◆ **Your goal**: When you retype the records that follow, keep each word as it is and drop any pictures.

◆ **Record set**:
▬▬▬

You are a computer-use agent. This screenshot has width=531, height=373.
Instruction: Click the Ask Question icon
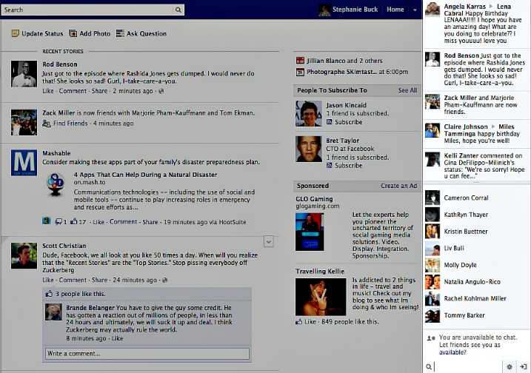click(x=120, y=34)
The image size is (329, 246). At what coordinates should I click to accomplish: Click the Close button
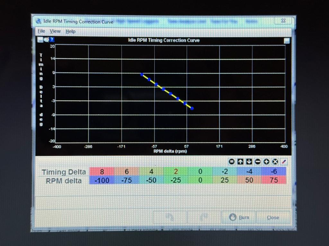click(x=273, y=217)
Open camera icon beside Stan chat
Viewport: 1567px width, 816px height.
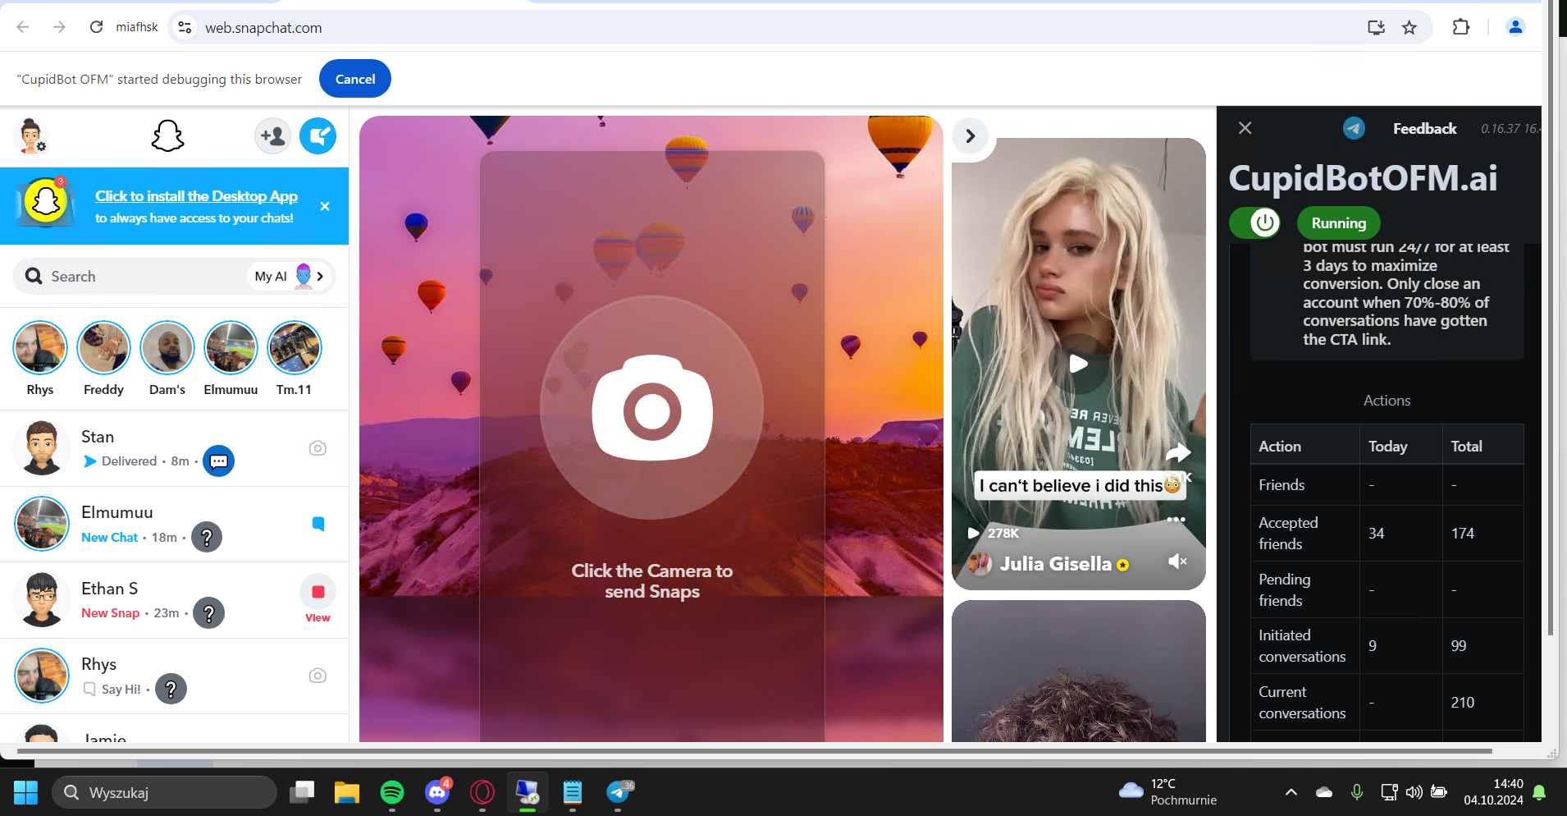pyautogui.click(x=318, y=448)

▬▬▬

◆ **Problem solution**:
You are a computer-use agent. This screenshot has width=531, height=373.
Instruction: Click the Ask Question icon
click(x=120, y=34)
The image size is (329, 246). At what coordinates should I click to accomplish: Click the Close button
click(x=273, y=217)
Open camera icon beside Stan chat
Viewport: 1567px width, 816px height.
pyautogui.click(x=318, y=448)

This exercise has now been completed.